東京を離れると意識の高い人が少なすぎて、成長していこうとする意志が薄れていく。研究開発や工場は東京にあることは少ないのでその場合はしょうがないが、それ以外の職種で東京を離れることはかなり損失だ。

一生同じ会社に勤める気がないのであれば、東京以外の勤務になったらすぐに動いたほうがいい。落差に納得できない人がおり、結局転職してしまうからだ。最初から地方に住んでいる人は、そこで慣れているので無理に東京にくる必要はない。

東京にずっといた人が、「東京は~」と比較するのがよくないのである。そうしたマインドになるなら早く行動して転職したほうがよいと考える。

期限を決めてみる

いずれにせよ今の状況から異動や転勤になり、納得できないときは期限をきめて少し働いてみてから身の振りを考えるとよい。意外に新しい環境が楽しかったということもあるから必ずしも、転職しよう!辞めてやる!という風にならなくていいだろう。

その代わり期限を設けて、意思決定をするタイミングを決めよう。意思決定のタイミングでもう転職はしないと決めたら、情報収集はし続けるものの転職活動自体は辞めたほうがいい。

新しい環境で気持ちが入ってはいないと周りの人たちはすぐに気づいて指摘するものなのである。

海外の経験は絶対に積んでおく

海外に異動になってテンションが下がっているという人は成長意欲が高い人のなかではほとんど聞かないが、海外で働く機会があれば絶対につかんでおいたほうがいい。海外の人たちと働く経験、外国語を使って就業した経験は現在の日本において転職市場や年収アップに寄与する要素になっている。

海外経験というより、海外の環境で市場開拓できる人材はかなり限られているため少しでもその可能性がある人材は目を付けられる。

特にメーカー等であれば海外人材は求められるので海外で働く機会は得ておくとよいだろう。これが四国で働いた経験が3年ありますといっても需要はほとんどないが、アメリカで現地の統括をほとんど日本人がいない環境でしていたとなると需要は一気にあがる。

日系企業の現地法人や、日本本社のグローバル部門といった出世コースになりやすい部署に転職できる可能性がある。

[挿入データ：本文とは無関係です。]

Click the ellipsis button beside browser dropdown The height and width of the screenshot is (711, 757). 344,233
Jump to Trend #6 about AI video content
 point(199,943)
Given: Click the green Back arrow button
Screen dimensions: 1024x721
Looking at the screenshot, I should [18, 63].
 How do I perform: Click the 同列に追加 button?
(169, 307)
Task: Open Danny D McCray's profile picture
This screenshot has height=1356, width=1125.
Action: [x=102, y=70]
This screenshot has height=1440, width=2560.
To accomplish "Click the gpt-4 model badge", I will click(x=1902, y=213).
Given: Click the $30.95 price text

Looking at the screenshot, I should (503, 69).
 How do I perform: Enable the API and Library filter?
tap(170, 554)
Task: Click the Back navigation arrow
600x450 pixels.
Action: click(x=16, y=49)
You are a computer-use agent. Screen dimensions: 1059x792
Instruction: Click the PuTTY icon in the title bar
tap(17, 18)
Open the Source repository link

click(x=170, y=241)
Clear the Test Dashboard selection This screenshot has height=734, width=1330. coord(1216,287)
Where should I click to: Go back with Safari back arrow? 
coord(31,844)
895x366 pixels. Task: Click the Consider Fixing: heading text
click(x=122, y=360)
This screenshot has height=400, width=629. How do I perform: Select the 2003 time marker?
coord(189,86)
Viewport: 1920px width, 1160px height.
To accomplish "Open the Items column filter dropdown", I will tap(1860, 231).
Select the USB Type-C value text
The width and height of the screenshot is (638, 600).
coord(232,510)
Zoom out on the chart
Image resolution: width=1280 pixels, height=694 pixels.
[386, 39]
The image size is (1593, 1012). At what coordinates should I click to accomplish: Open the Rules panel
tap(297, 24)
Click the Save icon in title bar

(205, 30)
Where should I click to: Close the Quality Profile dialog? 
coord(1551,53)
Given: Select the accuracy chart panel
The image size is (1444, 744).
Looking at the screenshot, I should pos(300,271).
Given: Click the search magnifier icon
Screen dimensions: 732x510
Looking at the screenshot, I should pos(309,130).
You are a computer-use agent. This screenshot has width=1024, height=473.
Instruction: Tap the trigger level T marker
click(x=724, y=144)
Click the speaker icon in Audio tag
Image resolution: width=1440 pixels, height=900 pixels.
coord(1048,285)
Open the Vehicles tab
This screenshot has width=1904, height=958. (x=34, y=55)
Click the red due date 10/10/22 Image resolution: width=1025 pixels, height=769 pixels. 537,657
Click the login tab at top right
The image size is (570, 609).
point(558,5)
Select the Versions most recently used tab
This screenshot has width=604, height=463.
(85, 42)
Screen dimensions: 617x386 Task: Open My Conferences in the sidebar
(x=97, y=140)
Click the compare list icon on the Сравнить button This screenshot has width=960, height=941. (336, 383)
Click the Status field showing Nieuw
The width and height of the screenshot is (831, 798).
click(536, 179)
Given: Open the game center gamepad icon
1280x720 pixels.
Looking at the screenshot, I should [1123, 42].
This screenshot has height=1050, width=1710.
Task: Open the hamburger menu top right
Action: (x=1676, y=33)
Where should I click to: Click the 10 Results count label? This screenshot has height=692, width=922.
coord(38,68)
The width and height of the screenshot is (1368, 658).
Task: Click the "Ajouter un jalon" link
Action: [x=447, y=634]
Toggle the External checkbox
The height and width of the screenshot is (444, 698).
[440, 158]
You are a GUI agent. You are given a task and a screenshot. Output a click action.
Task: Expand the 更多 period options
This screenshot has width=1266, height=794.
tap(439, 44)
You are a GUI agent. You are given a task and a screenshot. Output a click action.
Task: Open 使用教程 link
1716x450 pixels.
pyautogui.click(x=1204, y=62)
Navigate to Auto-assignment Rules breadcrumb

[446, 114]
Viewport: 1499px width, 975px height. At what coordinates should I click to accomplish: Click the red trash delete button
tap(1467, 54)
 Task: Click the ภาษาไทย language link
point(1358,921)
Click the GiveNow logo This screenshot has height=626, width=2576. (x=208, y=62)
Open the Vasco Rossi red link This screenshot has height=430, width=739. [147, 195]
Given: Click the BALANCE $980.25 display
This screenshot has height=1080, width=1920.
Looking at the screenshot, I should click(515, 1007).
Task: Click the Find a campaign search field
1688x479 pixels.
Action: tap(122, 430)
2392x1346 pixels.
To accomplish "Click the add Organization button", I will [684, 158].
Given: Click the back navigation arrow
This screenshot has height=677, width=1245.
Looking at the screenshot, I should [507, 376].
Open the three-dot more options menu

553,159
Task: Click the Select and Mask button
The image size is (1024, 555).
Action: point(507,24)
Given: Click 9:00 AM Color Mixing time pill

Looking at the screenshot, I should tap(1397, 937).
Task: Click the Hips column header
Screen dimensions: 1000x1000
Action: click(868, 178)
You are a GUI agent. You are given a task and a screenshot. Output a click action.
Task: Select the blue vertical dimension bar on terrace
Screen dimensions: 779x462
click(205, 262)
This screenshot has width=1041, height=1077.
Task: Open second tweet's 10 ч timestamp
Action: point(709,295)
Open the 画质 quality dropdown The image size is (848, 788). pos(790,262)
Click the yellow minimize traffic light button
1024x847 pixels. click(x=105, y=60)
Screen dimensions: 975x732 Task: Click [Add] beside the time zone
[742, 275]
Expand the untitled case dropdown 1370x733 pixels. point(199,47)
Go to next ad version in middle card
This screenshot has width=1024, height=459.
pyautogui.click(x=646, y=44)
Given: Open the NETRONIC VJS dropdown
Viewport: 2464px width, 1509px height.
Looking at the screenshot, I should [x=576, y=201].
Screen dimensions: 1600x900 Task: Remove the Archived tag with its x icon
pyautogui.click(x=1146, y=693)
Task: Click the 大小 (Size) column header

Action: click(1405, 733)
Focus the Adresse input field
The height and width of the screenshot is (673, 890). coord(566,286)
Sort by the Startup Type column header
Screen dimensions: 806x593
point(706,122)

海外に行けるチャンスがどれだけあるかを考えて、不服な異動を受け入れることも考えてほしい。

業界によっては30代になってからがチャンスである場合もあるから中期的な目を持つことも大事だ。一方、コンサルティング業界などは20代で早めに経験を積まないと取り返しがつかなくなるので業界によって違いがあることだけ認識しておこう。

動くためにも日ごろから情報収集を

今回の記事ではだいぶ入門的な内容にさせていただいた。いつもよりも目線が下がった内容になってしまったが、情報収集を忘れないようにしてほしい。

部署異動や転勤に抗うことはできない。不満なら転職も視野にいれて、自分が望む働き方を実現してほしい。